Dal 1° gennaio 2007 entrano in vigore le nuove tariffe relative ai bolli auto che aggiornano i precedenti importi che risalivano all'ormai lontano 1998. La nuova variazione delle tariffe si applica alle autovetture, motocicli e autoveicoli per il trasporto promiscuo, su tutto il territorio nazionale. Gli importi approvati dalla legge n. 296/06 (Finanziaria 2007) potranno subire ulteriori variazioni su base regionale, a seconda della regione di residenza del proprietario del veicolo. Per i residenti nelle regioni Liguria e Toscana (leggi regionali n. 2/06 e n. 52/06), la nuova tariffa prevede un aumento applicabile a tutte le categorie di veicolo, quindi non solamente ai motocicli e alle autovetture.

Per le autovetture è stato introdotto un primo aumento che si applica a tutti i veicoli di potenza superiore alla media, ma limitatamente ai KW eccedenti i primi 100. La tariffa prevede una seconda variazione che avvantaggia i veicoli con una migliore efficienza energetica: sono previsti importi decrescenti man mano che il motore sia dotato di caratteristiche ambientali meno inquinanti fino a fissare, entro la soglia dei 100 KW, importi uguali a quelli già in vigore nell'anno 2006 per tutte le motorizzazioni Euro 4 o Euro 5.

Eco-incentivi

Sono stati introdotti incentivi relativamente ad autovetture e autocarri leggeri, a impatto ambientale ridotto (Euro 4 o Euro 5), acquistati entro la fine del 2007 in sostituzione di analogo veicolo, avviato alla rottamazione, che abbia requisiti ambientali meno aggiornati (Euro 0 o Euro 1). L’importo del contributo statale è pari ad Euro 800,00 per l’acquisto di autovetture e ad Euro 2.000,00 per gli autocarri leggeri (fino a 3,5 tonnellate di peso complessivo). Per le autovetture è prescritto un ulteriore requisito: le emissioni di biossido di carbonio (CO2) non devono essere superiori a 140g/Km. Per questi ultimi veicoli la Finanziaria 2007 ha inoltre previsto l’esenzione dal bollo auto per un periodo che, a seconda dei casi, può andare dai 2 ai 3 anni.

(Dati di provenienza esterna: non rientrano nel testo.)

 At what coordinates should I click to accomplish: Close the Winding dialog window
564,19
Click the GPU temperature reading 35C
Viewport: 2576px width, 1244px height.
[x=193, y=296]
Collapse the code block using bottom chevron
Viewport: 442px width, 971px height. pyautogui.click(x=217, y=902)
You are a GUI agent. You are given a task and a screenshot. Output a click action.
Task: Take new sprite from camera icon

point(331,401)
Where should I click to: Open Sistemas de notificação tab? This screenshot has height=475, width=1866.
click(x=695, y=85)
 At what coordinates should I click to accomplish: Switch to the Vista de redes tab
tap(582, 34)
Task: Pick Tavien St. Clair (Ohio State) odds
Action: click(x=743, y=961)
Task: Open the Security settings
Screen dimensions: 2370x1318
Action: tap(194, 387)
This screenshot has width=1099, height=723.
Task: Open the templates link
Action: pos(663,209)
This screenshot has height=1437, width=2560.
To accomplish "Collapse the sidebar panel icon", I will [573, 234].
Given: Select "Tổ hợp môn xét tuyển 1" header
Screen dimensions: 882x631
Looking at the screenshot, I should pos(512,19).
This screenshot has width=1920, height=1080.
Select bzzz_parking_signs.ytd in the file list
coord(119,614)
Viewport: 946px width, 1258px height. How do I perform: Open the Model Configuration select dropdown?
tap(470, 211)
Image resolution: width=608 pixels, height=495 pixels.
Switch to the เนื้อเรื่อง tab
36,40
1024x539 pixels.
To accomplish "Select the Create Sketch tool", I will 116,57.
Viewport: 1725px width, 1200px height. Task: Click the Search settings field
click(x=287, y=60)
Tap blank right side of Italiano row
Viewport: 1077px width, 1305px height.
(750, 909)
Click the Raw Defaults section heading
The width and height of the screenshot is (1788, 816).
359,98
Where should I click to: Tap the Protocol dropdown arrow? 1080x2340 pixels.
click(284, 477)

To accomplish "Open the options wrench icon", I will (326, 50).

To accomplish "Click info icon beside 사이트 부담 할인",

Tra gli ulteriori vantaggi per incentivare la sostituzione del parco veicoli circolanti con mezzi meno inquinanti, si segnala l’esenzione quinquennale dal bollo auto a favore di motocicli appartenenti alla classe ambientale Euro 3, acquistati in sostituzione di analogo veicolo di motorizzazione Euro zero. 

Classi ambientali (Euro 0, Euro 1, Euro 2, Euro 3, Euro 4, Euro 5)

Per l’individuazione dei nuovi importi di tariffa del bollo auto, nonché per conoscere la possibilità di accedeere agli ecoincentivi, è assolutamente necessario conoscere la classe ambientale del proprio veicolo, sia esso vecchio oppure nuovo. Per vetture e autocarri leggeri la normativa vigente parte dalla classe ambientale più severa, la Euro 5, fino alla classe convenzionale Euro 0, che è quella meno aggiornata; per i motocicli, si applicano le direttive europee diverse da quelle previste per gli autoveicoli, si parte dalla classe Euro 3 fino ad arrivare alla categoria Euro 0.

Tali informazioni possono essere acquisite dal contribuente mediante consultazione della propria carta di circolazione, sulla quale sono indicati gli estremi delle principali direttive rispettate dal motore installato su ciascun veicolo. Fra queste, sono ricomprese anche le direttive anti inquinamento, che sono le uniche rilevanti al fine della determinazione della classe ambientale (sia per il bollo sia per gli eco-incentivi).